In the case of the image forming apparatus of the thermal transfer system, it is preferred to use a smooth printing paper owing to the characteristic of the transfer system. Today, however, plain paper such as copying paper is used generally, and there have been demands to overcome the problem of lowering of printing quality due to white spots when using plain paper of poor smoothness. Herein, "white spots" refers to a phenomenon occurring in printing paper of poor smoothness, that is, the ink staying on the convex area but not staying on the concave area, thereby appearing to be white around the concave area.
When such printing paper having such white spots is heated by the fixing apparatus of the invention, the ink staying on the convex area is fused to penetrate and spread over the printing paper, thereby covering the white spot area around the concave portions. As a result, the ink transfer surface of the printing paper after fixing is glossy and beautiful, and the final printing quality is improved notably.
Thus, an exemplary embodiment of the present invention includes a support member having a plurality of through-holes for supporting the recording medium on which a fusible recording material is applied, and hot air means for blowing hot air to the recording medium disposed oppositely to the face of the support member for supporting the recording medium.
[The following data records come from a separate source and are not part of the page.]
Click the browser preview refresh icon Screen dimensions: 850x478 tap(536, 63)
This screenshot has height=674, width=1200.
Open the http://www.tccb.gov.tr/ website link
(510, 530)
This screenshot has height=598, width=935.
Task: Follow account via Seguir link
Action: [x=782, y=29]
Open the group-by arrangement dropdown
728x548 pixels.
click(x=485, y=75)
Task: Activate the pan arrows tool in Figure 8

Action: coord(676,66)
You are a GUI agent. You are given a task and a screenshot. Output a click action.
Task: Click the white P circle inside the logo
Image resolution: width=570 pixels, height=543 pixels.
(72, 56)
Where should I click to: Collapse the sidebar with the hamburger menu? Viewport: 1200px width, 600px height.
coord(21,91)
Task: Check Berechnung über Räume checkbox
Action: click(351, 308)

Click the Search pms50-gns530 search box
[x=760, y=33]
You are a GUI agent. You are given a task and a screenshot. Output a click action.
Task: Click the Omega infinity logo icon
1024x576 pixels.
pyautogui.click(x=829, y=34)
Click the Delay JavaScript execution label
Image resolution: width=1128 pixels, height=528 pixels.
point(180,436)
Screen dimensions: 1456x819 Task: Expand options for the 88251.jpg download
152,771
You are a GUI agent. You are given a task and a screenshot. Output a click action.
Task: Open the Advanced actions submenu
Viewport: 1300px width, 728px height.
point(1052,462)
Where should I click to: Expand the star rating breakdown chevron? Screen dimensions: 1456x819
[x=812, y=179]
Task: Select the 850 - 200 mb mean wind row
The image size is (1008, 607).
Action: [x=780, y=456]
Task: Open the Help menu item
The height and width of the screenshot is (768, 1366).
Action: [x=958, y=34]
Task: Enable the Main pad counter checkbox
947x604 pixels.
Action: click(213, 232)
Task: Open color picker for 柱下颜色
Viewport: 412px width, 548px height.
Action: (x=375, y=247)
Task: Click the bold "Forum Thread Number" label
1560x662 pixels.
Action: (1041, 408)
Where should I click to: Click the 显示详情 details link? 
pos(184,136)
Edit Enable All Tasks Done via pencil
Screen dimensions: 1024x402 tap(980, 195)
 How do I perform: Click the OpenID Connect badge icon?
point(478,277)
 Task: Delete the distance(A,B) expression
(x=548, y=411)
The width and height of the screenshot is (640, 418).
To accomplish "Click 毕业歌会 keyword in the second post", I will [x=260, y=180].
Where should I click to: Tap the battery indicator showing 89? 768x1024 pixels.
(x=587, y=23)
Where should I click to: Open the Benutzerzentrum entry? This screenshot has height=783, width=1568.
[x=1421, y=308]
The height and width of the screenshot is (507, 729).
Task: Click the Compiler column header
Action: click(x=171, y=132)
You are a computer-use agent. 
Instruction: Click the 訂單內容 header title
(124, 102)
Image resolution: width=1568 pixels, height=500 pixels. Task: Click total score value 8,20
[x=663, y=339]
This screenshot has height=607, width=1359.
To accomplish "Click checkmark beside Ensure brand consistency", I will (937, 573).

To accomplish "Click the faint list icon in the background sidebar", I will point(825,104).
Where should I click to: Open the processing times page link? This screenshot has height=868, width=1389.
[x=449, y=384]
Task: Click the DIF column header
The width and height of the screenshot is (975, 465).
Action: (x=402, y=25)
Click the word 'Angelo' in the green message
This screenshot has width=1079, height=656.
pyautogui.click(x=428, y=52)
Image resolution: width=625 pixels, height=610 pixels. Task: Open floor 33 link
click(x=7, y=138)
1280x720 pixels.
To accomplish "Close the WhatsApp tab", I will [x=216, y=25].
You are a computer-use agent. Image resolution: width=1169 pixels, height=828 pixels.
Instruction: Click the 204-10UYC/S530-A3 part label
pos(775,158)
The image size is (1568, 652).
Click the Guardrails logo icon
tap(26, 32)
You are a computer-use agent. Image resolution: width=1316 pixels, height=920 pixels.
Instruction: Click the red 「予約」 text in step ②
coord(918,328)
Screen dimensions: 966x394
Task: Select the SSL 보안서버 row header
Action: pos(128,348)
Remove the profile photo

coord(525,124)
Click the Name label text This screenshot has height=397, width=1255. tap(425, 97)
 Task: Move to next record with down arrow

In this constitution, flow of hot air to the support member side of the recording means blown through the support member occurring when blowing hot air to the recording medium at the leading end of the recording medium can be eliminated, and the leading end of the recording medium is prevented from floating above the support member, thereby bringing about beneficial effects of preventing occurrence of paper jamming due to failure of conveyance of the recording medium as the recording medium floats from the support member to collide against the hot air means or the like.
In the case the recording material is a toner, moreover, disturbance of toner image due to contact of the toner at the leading end of the recording medium with the hot air means or the like can be prevented, so that the image of high picture quality is obtained advantageously.
Moreover, by disposing the blowing means for blowing air at a lower temperature than that of the hot air means to the recording medium at the upstream side in the conveying direction of the recording medium from the hot air means, it is possible to prevent deterioration by melting of toner and heat of photosensitive material in the toner deposition process by shutting of blowing of hot air into the toner deposition process to the recording medium of the toner by the wind from the blowing means, thereby bringing about advantageous effects of preventing lowering of picture quality due to fusion of toner and deterioration of photosensitive material or the like.